• [Using the information]
a - In the letter on repeating the past, which Asian country does the writer say has expansionist ideas today?
b - Transcribe the passage of the letter on repeating the past that falls between "There are those" and "another global conflagration.", inclusive.

*** Exercise passage Section Begins ***

Repeating the Past


In the 1930s, an Asian country had expansionist ideas while a European country was invading its neighbors. The Asian country was Japan and the European nation was Germany. It led to World War II.

Fast forward 80+ years.

An Asian country has expansionist ideas while a European country is invading its neighbors. The Asian country today is China (Hong Kong and now eyeing Taiwan). China has used military and naval forces to build artificial islands and blocks other countries from their fishing and economic rights. The European nation is Russia (annexation of Ukraine’s Crimea and now targeting Ukraine itself).

For those too young to remember, a World War is not a pleasant experience for soldiers or for those at home. If you think consumer shortages are irritating now, look into WWII with blackouts, military draft, Victory Gardens, sugar and gasoline rationing, all copper going to the military, War Bonds, vaccines for the military first, and a host of other inconveniences for the home front.

Now Democrats and progressives are bent on destroying our country, and with a mentally questionable president, the damage to the American way of life is potentially massive.

There are those who would echo “’Peace at any price’ … the politics of appeasement espoused by then British Prime Minister Neville Chamberlain and his diplomatic approach to Hitler’s Germany.” But it failed to stop the approaching war. Enemies then saw appeasement as weakness, just as our modern enemies see the debacle of the Afghanistan withdrawal as weakness.

George Santayana said, “Those who cannot remember the past are condemned to repeat it.” If we fail to elect new leaders this year we can trust (based on their historical activities) we will surely find ourselves in another global conflagration.

Ken Schaefer

Sharpsburg, Ga.


  1. Ken, with regards to WWII, you failed to mention the US’s full-on isolationist mood that reached its peak in the late 1930s. Most Americans and politicians at that time believed our nation’s interests were best served by staying out of foreign conflicts … and to focus more on problems at home, such as the economy as it was. This ideology along with its policies was no longer feasible by late 1941, some 18 months after France had already fallen and the alliance of Japan, Germany and Italy were formed. Today with this new rebirth in American isolationism, and which has amplified in recent years; one would have to ask but at what cost (national security) is there really in further isolationism, especially when current super world powers are once again flexing their military and strategic might.

*** Exercise passage Section Ends ***
*** Recorded data Section Begins ***

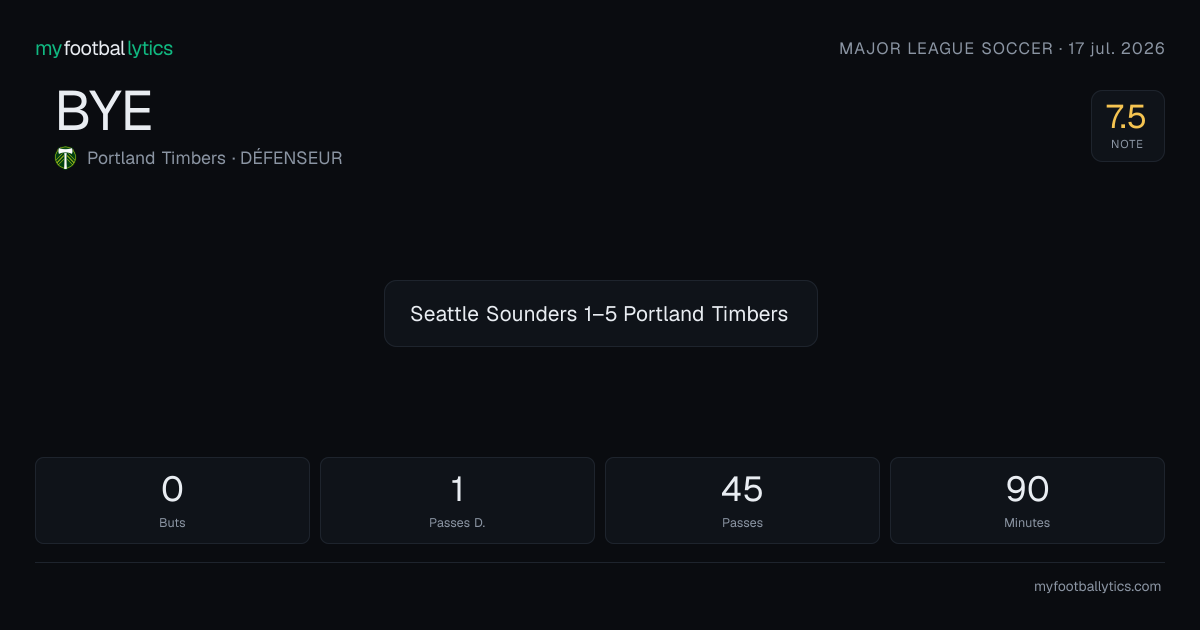1200x630 pixels.
Task: Click the NOTE label under the rating
Action: 1127,144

*** Recorded data Section Ends ***

• [Expected results]
a - China.

b -
There are those who would echo “’Peace at any price’ … the politics of appeasement espoused by then British Prime Minister Neville Chamberlain and his diplomatic approach to Hitler’s Germany.” But it failed to stop the approaching war. Enemies then saw appeasement as weakness, just as our modern enemies see the debacle of the Afghanistan withdrawal as weakness.

George Santayana said, “Those who cannot remember the past are condemned to repeat it.” If we fail to elect new leaders this year we can trust (based on their historical activities) we will surely find ourselves in another global conflagration.